Despite these difficulties, however, a growing number of experts here believe a one-island, zero-Covid approach should be possible. And it would be if we all acted like grown-ups instead of prisoners of history.   

It's a matter of life and death, after all. What is more important than that?  

The hope of the government is that the vaccines will make zero-Covid action unnecessary. In the meantime, they are hoping the new tougher restrictions will get the virus under control again. 

Ireland is part of the joint European vaccine buying program being run by the EU Commission which has turned into a catch-up nightmare thanks to the incompetence of the Brussels bureaucracy. By Sunday night Britain had vaccinated over nine million people or almost 14 percent of its population. The average across the EU countries including Ireland is two to three percent.   

Even the much-criticized vaccine rollout in the U.S. has now reached around eight percent of its population, thanks in no small part to the early and aggressive buying of vaccines by the Trump administration -- not that you will get the Democrats to mention that!  

The EU Commission, in contrast to the U.K. and the U.S., has been slow and cautious, bound up in their usual red tape. They were more than three months slower than the U.K. in ordering the Oxford-AstraZeneca vaccine partly because they were arguing about the price (even though the vaccine is being provided at cost) and about public liability if anything went wrong. Then they delayed for several weeks before they eventually gave approval for its use last Friday, long after the U.K. had given its approval and had already vaccinated millions of its people.

The delays were so bad that countries like France, Germany, and Italy are furious with the commission and particularly its president Ursula von der Leyen who took personal charge of the vaccine sourcing program. The idea had seemed good, getting the EU Commission to order vaccines for Europe rather than have all 27 member countries bidding against each other.  But it turned into a mess because of the delays by the commission.

That did not stop the commission trying to shift the blame on to AstraZeneca when the company revealed two weeks ago that because of production difficulties at its plant in Belgium it would be able to deliver less than half of the 100 million doses it had promised to Europe by the end of March.

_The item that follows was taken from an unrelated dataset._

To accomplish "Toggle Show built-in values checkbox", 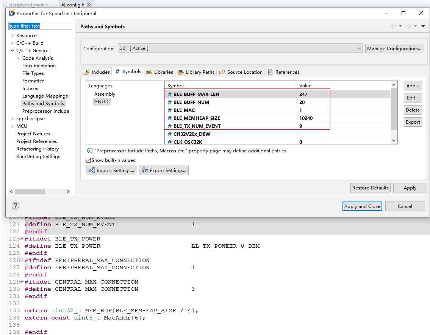I will click(x=88, y=160).

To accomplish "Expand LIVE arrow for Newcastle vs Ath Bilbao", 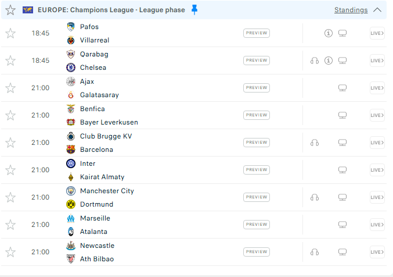I will click(x=377, y=252).
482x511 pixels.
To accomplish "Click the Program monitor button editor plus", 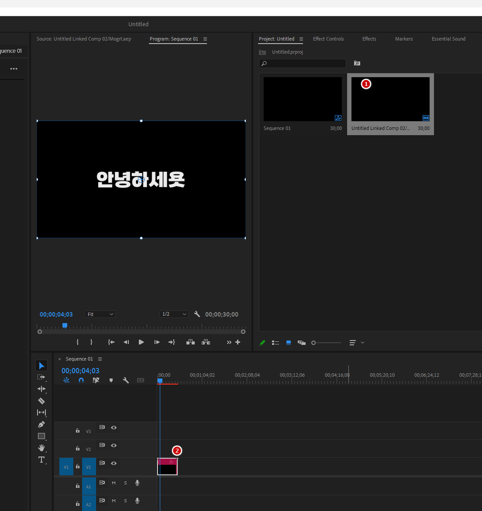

Von der Leyen then demanded that AstraZeneca divert supplies from its plant in the U.K.  In other words, she wanted to forget about the three-month delay in ordering and jump up the line.  

That typical EU arrogance has been a gift to the Brexiteers in the U.K., and Prime Minister Boris Johnson has insisted that the U.K. order must be fulfilled first since they had ordered first. In response, the EU has been making veiled threats about curtailing exports of the Pfizer vaccine to the U.K. from a plant in Belgium even though the U.K. had ordered those supplies in good time.  

It was in that context that von der Leyen took a disastrous step last week. She triggered a clause in the Brexit withdrawal deal to stop any attempt to move vaccines across the Irish border into Northern Ireland in case they ended up in mainland Britain. Not that this was ever likely to happen. 

In effect, she was implementing a hard border in Ireland -- at least for vaccines -- despite the Northern Ireland Protocol guaranteeing that this could not happen. And she did this without giving any advance notice to the government here or in the U.K.

There was such an outcry that hours later this was reversed. But it was a salutary lesson for us.

The sad thing is that these are the people we are relying on to deliver vaccine supplies to us in a fair and timely manner.